WORK TO COMPLETE:
Write out, word for word, the records from the line with "Task: Open the page setup icon in ページ section" through the line with "point(20,361)", including both of those lines.

PROVIDED ENTRIES:
_ _ _ _

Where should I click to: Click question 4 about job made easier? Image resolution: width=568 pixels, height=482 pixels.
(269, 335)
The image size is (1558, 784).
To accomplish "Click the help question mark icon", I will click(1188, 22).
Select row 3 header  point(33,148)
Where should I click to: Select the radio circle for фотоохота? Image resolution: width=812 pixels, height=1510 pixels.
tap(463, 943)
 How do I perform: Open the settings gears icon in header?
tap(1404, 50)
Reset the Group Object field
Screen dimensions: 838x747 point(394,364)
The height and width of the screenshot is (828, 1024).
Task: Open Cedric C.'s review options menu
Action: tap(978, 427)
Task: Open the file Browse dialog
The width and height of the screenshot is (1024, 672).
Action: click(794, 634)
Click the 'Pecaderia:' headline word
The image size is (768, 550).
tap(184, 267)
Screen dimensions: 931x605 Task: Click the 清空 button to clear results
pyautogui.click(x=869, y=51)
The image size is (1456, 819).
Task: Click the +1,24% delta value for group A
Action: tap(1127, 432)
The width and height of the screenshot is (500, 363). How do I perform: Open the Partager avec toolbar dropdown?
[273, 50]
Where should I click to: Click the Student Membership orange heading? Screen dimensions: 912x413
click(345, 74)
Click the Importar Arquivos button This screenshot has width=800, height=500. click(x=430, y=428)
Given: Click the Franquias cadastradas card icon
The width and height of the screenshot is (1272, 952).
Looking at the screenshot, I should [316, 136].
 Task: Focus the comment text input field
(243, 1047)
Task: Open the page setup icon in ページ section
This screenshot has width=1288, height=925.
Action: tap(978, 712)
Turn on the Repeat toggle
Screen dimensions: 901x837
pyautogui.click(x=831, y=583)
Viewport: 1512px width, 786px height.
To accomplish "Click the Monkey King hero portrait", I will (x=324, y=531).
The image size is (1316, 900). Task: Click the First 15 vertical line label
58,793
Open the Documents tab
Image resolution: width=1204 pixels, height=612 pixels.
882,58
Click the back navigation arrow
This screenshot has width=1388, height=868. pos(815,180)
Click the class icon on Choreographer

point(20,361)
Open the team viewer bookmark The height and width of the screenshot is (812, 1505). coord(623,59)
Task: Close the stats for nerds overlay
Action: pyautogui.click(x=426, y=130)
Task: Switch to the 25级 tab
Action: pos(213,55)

_ _ _ _

ANSWER TO THE PROBLEM:
Task: Open the page setup icon in ページ section
This screenshot has width=1288, height=925.
Action: tap(978, 712)
Turn on the Repeat toggle
Screen dimensions: 901x837
pyautogui.click(x=831, y=583)
Viewport: 1512px width, 786px height.
To accomplish "Click the Monkey King hero portrait", I will (x=324, y=531).
The image size is (1316, 900). Task: Click the First 15 vertical line label
58,793
Open the Documents tab
Image resolution: width=1204 pixels, height=612 pixels.
882,58
Click the back navigation arrow
This screenshot has width=1388, height=868. pos(815,180)
Click the class icon on Choreographer

point(20,361)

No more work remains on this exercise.